On 1/30/09, Sam Mason <s...@samason.me.uk> wrote:
>  quite often (i.e. a VALUES command with many singletons).  This seems
>  a bit annoying and appears to be what you were suggesting you wanted
>  before (although you killed the relevant bit of context, making me think
>  we may be talking about different things).

we are.  See the title of the thread: 'using composite types in
insert/update'. that's what I'm talking about.  I especially am not
talking about the 'values' statement.

> For several reasons; mainly because SQL is an abortion of a language,
>  it's got no regularity and attempts to justify requirements because of
>  "symmetry" will end up causing more headaches.
>
>  Another way of saying what you seem to be saying above is: I want things
>  to work correctly, unless I happen to have a column name that happens to
>  be the same as the table at which point I want everything to break.

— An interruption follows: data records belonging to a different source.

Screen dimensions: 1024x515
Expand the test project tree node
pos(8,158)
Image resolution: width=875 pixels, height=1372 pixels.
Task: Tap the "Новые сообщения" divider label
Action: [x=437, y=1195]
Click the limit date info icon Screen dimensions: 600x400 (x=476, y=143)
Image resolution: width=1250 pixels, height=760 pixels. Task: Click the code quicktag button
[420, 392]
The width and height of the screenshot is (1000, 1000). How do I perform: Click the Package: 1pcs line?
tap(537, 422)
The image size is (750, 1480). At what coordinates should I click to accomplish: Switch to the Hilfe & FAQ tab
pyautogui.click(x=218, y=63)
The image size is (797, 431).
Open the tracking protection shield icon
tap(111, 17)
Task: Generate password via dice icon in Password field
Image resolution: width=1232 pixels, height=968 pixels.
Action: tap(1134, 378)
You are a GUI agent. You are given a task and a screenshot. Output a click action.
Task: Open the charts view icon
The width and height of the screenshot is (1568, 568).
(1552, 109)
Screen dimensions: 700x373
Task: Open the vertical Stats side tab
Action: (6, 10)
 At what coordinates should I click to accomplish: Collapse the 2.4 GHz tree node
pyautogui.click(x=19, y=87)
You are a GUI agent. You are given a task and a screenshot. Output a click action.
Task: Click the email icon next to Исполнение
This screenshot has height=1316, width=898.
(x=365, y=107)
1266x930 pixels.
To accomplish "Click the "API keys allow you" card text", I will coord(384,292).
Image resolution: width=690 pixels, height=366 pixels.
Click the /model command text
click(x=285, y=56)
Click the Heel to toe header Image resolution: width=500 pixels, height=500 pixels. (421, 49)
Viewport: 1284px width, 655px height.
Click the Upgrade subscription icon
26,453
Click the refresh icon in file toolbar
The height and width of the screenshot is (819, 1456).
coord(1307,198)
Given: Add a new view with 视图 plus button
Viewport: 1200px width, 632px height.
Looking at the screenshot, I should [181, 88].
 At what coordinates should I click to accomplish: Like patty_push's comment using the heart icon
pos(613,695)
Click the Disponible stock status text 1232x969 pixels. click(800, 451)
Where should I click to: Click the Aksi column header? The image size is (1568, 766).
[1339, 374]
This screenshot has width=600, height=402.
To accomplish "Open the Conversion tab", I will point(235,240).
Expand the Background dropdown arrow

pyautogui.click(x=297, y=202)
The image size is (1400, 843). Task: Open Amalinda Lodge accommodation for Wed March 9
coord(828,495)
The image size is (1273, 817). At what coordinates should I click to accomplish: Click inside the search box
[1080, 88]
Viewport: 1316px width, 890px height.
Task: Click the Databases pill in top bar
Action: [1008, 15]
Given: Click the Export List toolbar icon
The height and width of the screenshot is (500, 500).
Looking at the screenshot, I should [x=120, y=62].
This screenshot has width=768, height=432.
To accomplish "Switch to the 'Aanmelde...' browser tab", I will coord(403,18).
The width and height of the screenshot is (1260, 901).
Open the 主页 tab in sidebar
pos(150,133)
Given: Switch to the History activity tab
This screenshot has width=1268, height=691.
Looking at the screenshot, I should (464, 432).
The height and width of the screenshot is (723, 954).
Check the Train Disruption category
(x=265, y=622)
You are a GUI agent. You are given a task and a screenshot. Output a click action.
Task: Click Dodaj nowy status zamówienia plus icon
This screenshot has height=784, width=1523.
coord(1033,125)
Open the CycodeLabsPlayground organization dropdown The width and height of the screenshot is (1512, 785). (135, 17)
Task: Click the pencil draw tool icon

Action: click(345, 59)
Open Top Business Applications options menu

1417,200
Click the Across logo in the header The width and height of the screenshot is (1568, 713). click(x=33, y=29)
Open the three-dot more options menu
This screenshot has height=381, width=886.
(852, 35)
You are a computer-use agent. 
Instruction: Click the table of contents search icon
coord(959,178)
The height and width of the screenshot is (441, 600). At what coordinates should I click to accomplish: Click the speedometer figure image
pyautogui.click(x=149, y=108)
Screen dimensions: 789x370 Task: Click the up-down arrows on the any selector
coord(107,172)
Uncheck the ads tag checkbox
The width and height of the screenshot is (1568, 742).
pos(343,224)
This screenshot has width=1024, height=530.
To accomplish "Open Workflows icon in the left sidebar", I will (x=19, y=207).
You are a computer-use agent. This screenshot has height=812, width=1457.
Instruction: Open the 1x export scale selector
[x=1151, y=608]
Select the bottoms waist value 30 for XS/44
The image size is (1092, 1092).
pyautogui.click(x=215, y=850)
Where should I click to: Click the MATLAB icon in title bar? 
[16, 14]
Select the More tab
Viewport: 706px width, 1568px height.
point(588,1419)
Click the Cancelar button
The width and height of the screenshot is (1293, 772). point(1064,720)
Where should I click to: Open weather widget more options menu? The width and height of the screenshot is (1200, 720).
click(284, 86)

Upthread, I noted the usefulness in writing triggers.  There are many
other uses.  btw, symmetry (making insert work more similarly to
select) is tangential but surely a good thing.

> Record *types* are most definitely not first class objects;
>  record/composite *values* on the other hand have been gaining support

well, I used the terms record types and composite types
interchangeably in this discussion.  Sorry for the confusion.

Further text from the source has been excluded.